TASK ITEM = Hand back, word for word, the lines from the one containing "You are a GUI" to the end of the records, both included, and leave out pictures.

[Pixel coordinate grounding data]
# # # # #

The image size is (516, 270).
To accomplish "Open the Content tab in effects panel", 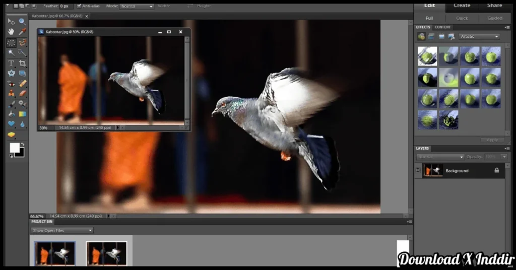I will click(x=443, y=27).
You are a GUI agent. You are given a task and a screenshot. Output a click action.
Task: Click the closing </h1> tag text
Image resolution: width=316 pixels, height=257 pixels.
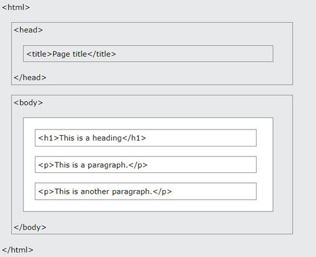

# # # # #

TASK SOLUTION =
You are a GUI agent. You are given a task and a screenshot. Output a click action.
Task: Click the closing </h1> tag text
Image resolution: width=316 pixels, height=257 pixels.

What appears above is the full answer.